Given request
In the listing, starting with the line that contains "Sort the table by 数量 column" and continuing through the end of the listing, substitute "Video Card" for "Graphics Card" and reproduce those lines with nothing else changed.

--- Start of Dataset entries ---

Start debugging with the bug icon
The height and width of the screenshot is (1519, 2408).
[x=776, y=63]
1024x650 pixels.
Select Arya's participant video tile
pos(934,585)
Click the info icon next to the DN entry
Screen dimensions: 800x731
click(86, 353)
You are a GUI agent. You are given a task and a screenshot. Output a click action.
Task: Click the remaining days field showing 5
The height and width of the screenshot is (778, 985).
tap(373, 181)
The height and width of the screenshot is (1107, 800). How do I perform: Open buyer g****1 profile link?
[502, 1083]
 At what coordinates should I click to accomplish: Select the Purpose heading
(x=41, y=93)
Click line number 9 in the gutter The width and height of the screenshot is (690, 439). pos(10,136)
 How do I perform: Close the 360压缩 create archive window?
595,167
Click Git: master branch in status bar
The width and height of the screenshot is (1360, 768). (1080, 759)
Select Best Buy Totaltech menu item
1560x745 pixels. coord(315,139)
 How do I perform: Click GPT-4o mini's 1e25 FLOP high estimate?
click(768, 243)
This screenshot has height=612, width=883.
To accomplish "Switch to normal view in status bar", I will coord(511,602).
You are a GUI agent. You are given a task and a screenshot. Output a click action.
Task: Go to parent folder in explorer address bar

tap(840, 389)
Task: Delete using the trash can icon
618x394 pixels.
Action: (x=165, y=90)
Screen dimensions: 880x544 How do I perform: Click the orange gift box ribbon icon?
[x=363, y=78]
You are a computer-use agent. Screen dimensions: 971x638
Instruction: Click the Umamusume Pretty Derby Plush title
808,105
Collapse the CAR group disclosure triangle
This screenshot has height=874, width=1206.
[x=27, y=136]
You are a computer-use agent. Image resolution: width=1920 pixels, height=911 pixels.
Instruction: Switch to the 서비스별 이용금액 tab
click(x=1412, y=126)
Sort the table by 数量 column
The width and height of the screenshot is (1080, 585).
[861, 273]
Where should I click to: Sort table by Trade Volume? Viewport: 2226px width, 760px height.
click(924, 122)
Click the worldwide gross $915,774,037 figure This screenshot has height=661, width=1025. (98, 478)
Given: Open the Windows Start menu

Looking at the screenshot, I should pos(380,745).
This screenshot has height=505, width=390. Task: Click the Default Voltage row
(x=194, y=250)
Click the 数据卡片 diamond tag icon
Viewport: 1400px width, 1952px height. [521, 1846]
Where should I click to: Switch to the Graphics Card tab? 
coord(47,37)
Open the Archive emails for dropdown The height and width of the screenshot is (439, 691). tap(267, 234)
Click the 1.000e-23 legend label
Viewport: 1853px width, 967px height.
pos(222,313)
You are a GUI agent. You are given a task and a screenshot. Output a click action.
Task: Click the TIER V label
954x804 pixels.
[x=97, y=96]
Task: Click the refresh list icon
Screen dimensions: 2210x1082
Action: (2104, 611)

--- End of Dataset entries ---

Response below
Sort the table by 数量 column
The width and height of the screenshot is (1080, 585).
[861, 273]
Where should I click to: Sort table by Trade Volume? Viewport: 2226px width, 760px height.
click(924, 122)
Click the worldwide gross $915,774,037 figure This screenshot has height=661, width=1025. (98, 478)
Given: Open the Windows Start menu

Looking at the screenshot, I should pos(380,745).
This screenshot has height=505, width=390. Task: Click the Default Voltage row
(x=194, y=250)
Click the 数据卡片 diamond tag icon
Viewport: 1400px width, 1952px height. [521, 1846]
Where should I click to: Switch to the Video Card tab? 
coord(47,37)
Open the Archive emails for dropdown The height and width of the screenshot is (439, 691). tap(267, 234)
Click the 1.000e-23 legend label
Viewport: 1853px width, 967px height.
pos(222,313)
You are a GUI agent. You are given a task and a screenshot. Output a click action.
Task: Click the TIER V label
954x804 pixels.
[x=97, y=96]
Task: Click the refresh list icon
Screen dimensions: 2210x1082
Action: (2104, 611)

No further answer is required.